Interviewee:  Lester Trauch
Date of birth/age at interview:  August 26, 1906/69
Interviewer:  Kate Renninger
Interview date:  August 17, 1976
Interview location:  unknown
Interview length:  1 hour, 2 minutes
Time span discussed:  1920s through 1976

Summary:  Lester, a long term reporter and observer of the Bucks County arts scene is interviewed by a noted artist, Kate Renninger. Unfortunately the interview has two flaws: the sound quality is very poor for most of the interview and it is almost impossible to understand the interviewer’s questions and many of the names she or Lester mention. Further, the style of the interview is based on Lester commenting on the artist’s names he knows. This is not successful in total as he did not really know many of the artists very well and those he knew he only offers brief insights. Three insights make the interview worth keeping, primarily for the researcher: the comments on Pearl Buck who he seemed to know well; comments on James Gould Cozzens, author, and several insights into discrimination in Bucks County before World War II.

 

Time markers:
00:00 – (parts indistinct) question about earliest awareness of the arts in Bucks County
00:48 – always conscious of the art scene, visited Phillips’ Mill art shows, took  friends to Font Hill and New Hope; artists part of community, painting outside
04:32 – shops in New Hope after World War II; no nice restaurant in the 1930s, only hotel in Doylestown
06:30 – Dr.

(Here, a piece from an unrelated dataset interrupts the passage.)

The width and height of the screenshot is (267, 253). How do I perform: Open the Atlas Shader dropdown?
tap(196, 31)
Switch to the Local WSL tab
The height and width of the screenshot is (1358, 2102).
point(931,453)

Henry Mercer, preferred being alone; stories of housekeeper Mrs. Swain, Fonthill and Mercer Museum
10:40 – George Sotter, a quiet, soft-spoken man, John FolinsbeeWilliam Francis Taylor
15:48 – Edward Redfield
17:57 – some female painters, Elizabeth Price, Fern Coppedge
18:12 – New Hope in pre-war days very different, artistic village
20:43 – Folinsbee, strong despite polio, Emily Leith-Ross requesting Trauch not mention polio in Folinsbee obituary; Folinsbee at 1939 Playhouse in wheelchair
22:55 – story of Ruth Folinsbee’s participation in anti-discrimination efforts in Levittown; discrimination in Bucks County in the 1920s and 1930s, barriers dropped in the 1970s
28:42 – newspapers and citizens paying attention to local culture; story of Mercer Museum concrete building
30:50 – prominent citizens and artists, little clarity
37:43 – Philadelphia newspapers only covered Bucks for sensationalism
40:49 – Pearl Buck stories
47:30 – many stories of James Gould Cozzens, lived on Lambertville’s Goat Hill
54:33 – Margaret Mead and James A. Michener, most famous Doylestown High School graduates; Charles Hargens and other names mentioned with few comments

W. Lester Trauch interview 1.
W. Lester Trauch interview 2.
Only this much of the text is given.